横須賀のシンボル的商業施設はさいか屋だった。だから、さいか屋のいわゆるデパート食堂に何度か行ったはずだがあまり記憶がない。ただ、お子様ランチの旗が○サだったのだけは覚えている。
○サは、さいか屋のかつてのマーク。
そんな子供時代にできたのが「べんがる」。当時としては珍しいカレー専門店だった。
子供時代にこの店に入ったことはなかった。それは、ベンガル=インド=インドカレー=辛い、そんなイメージがあったからだ。
ベンガルに初めて入ったのは20代後半だった。辛いと思っていたカレーはそんなに辛くなく、子供でも食べられる味だった。意外なほど敷居は低かったが、固定観念というのは恐ろしいもので、ずっと敬遠していた。
志んどう、まどか、さいか屋のデパ食などが消えてもベンガルはいまだ人気店として営業している。
横須賀でカレーと言えば、海軍カレーよりベンガルだ。
そういえば、三笠通りにだるまという食堂があった。何度か入っているはずだがほとんど記憶がない。
その他、入ったかどうか記憶はないが立花食堂、喫茶店ではササヤ、オリエンタル、横ビルの上の階にあったユングフラウなどという店もあった。
横ビルは今でもあるが、かつては月賦の丸井が入り上層階には映画館の横劇が入っていた。
そういえば、このビルの裏手に、札幌から麺を空輸して提供していた「三平」というラーメン店があった。この店には、父に連れられ何度か入った記憶がある。たしか、バターラーメンがあって、当時としてはとても珍しかったように記憶している。麺は西山製麺だったのだろうか?
当時入った店の写真は一枚もない。それが当たり前の時代で、店の写真を撮ったり、食べ物の写真を撮ったりする人などほとんどいない時代だった。
もしそんなことをすれば、変な目で見られていただろう。
当時の写真と言えば、家族を撮った写真、出かければ観光名所での記念写真がほとんどだろう。
だから、もう頭の中の記憶でしか残っていない。
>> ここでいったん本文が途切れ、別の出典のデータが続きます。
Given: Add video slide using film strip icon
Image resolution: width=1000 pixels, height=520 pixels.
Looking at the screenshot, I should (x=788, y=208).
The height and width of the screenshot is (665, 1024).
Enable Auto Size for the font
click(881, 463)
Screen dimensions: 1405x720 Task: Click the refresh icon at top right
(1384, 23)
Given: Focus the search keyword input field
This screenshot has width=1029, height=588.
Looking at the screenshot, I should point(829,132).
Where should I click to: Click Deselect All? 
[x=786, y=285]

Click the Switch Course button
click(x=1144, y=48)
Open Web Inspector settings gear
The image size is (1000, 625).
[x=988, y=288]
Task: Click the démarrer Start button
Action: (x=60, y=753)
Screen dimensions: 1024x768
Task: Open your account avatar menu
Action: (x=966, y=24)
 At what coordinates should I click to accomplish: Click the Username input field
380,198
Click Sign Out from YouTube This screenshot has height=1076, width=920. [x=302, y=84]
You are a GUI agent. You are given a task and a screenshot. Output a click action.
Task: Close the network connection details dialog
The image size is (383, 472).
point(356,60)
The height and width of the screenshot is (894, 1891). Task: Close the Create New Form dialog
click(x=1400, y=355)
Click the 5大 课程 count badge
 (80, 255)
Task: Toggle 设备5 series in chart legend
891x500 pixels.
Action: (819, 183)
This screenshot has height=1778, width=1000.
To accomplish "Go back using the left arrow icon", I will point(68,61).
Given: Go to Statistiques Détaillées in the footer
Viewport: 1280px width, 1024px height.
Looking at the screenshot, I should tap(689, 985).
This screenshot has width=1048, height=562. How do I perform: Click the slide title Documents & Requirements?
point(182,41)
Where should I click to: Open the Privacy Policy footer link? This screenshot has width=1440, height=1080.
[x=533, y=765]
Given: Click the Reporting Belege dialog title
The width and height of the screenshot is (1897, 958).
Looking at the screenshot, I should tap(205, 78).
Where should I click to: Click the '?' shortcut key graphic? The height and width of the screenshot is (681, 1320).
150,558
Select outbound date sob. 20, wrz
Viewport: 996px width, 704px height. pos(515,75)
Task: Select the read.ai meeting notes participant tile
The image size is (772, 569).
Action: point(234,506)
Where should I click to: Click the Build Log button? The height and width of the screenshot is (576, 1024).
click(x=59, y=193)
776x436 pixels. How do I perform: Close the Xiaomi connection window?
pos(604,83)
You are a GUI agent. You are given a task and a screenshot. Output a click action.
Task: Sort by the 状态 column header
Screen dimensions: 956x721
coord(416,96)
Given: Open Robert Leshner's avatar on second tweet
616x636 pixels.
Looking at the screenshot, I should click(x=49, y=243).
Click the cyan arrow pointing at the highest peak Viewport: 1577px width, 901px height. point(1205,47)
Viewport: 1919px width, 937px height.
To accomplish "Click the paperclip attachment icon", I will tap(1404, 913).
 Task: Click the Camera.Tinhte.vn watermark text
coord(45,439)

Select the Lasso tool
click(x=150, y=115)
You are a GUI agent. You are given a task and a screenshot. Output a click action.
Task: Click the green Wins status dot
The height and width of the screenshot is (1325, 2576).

記憶とは、気づかぬうちに美化されていたりするので、おいしかったと言う記憶も、本当においしかったのかどうか疑わしい。
けれど、まずかったと言う記憶があればそれは本当にまずかったのだろう。
そこで、志んどうのソースカツ丼はというと、うまかったと言う記憶もなければまずかったと言う記憶もない。だからそこそこうまかったのだろうと想像する。絵的には記憶がかすかにあるが、これものちに食べたどこかのソースカツ丼のものにすり替わっているかもしれない。